◆ **What is expected**:
Would you set down every line of the data below exactly as it reads?

[Start of Attachment]

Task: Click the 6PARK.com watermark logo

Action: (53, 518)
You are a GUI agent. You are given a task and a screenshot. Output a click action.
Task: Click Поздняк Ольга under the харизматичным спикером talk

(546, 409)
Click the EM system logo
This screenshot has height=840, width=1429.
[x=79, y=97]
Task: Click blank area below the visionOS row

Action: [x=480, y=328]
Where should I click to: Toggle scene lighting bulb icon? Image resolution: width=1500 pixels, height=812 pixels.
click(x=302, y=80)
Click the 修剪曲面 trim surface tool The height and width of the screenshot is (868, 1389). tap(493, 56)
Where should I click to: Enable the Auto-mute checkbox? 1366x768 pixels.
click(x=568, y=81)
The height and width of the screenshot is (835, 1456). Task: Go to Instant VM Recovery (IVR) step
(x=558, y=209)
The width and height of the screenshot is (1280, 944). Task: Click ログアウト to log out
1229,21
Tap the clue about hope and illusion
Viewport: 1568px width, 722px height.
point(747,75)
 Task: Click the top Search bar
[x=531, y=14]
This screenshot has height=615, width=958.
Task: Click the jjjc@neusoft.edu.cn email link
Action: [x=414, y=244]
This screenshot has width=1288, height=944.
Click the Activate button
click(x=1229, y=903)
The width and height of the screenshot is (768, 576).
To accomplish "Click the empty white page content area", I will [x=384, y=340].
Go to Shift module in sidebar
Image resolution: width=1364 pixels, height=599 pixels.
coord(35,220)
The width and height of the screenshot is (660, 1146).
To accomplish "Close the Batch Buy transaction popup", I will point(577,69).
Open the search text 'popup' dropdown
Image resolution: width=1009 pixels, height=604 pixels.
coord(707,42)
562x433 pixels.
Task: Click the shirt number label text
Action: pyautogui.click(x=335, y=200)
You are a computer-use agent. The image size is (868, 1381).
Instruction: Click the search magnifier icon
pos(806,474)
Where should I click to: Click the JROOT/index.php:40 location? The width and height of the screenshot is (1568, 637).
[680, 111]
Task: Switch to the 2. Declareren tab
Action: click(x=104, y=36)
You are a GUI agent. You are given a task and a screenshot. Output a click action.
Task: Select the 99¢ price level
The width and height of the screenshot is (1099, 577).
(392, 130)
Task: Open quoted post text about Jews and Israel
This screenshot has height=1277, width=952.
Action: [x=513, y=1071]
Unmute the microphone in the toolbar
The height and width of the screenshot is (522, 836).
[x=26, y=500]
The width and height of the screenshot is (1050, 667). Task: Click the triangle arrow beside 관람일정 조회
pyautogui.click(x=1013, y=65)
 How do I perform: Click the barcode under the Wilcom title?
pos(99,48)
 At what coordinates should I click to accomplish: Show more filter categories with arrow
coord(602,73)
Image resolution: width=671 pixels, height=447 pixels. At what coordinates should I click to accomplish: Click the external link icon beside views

[End of Attachment]

◆ **Your solution**:
Task: Click the 6PARK.com watermark logo

Action: (53, 518)
You are a GUI agent. You are given a task and a screenshot. Output a click action.
Task: Click Поздняк Ольга under the харизматичным спикером talk

(546, 409)
Click the EM system logo
This screenshot has height=840, width=1429.
[x=79, y=97]
Task: Click blank area below the visionOS row

Action: [x=480, y=328]
Where should I click to: Toggle scene lighting bulb icon? Image resolution: width=1500 pixels, height=812 pixels.
click(x=302, y=80)
Click the 修剪曲面 trim surface tool The height and width of the screenshot is (868, 1389). tap(493, 56)
Where should I click to: Enable the Auto-mute checkbox? 1366x768 pixels.
click(x=568, y=81)
The height and width of the screenshot is (835, 1456). Task: Go to Instant VM Recovery (IVR) step
(x=558, y=209)
The width and height of the screenshot is (1280, 944). Task: Click ログアウト to log out
1229,21
Tap the clue about hope and illusion
Viewport: 1568px width, 722px height.
point(747,75)
 Task: Click the top Search bar
[x=531, y=14]
This screenshot has height=615, width=958.
Task: Click the jjjc@neusoft.edu.cn email link
Action: [x=414, y=244]
This screenshot has width=1288, height=944.
Click the Activate button
click(x=1229, y=903)
The width and height of the screenshot is (768, 576).
To accomplish "Click the empty white page content area", I will [x=384, y=340].
Go to Shift module in sidebar
Image resolution: width=1364 pixels, height=599 pixels.
coord(35,220)
The width and height of the screenshot is (660, 1146).
To accomplish "Close the Batch Buy transaction popup", I will point(577,69).
Open the search text 'popup' dropdown
Image resolution: width=1009 pixels, height=604 pixels.
coord(707,42)
562x433 pixels.
Task: Click the shirt number label text
Action: pyautogui.click(x=335, y=200)
You are a computer-use agent. The image size is (868, 1381).
Instruction: Click the search magnifier icon
pos(806,474)
Where should I click to: Click the JROOT/index.php:40 location? The width and height of the screenshot is (1568, 637).
[680, 111]
Task: Switch to the 2. Declareren tab
Action: click(x=104, y=36)
You are a GUI agent. You are given a task and a screenshot. Output a click action.
Task: Select the 99¢ price level
The width and height of the screenshot is (1099, 577).
(392, 130)
Task: Open quoted post text about Jews and Israel
This screenshot has height=1277, width=952.
Action: [x=513, y=1071]
Unmute the microphone in the toolbar
The height and width of the screenshot is (522, 836).
[x=26, y=500]
The width and height of the screenshot is (1050, 667). Task: Click the triangle arrow beside 관람일정 조회
pyautogui.click(x=1013, y=65)
 How do I perform: Click the barcode under the Wilcom title?
pos(99,48)
 At what coordinates should I click to accomplish: Show more filter categories with arrow
coord(602,73)
Image resolution: width=671 pixels, height=447 pixels. At what coordinates should I click to accomplish: Click the external link icon beside views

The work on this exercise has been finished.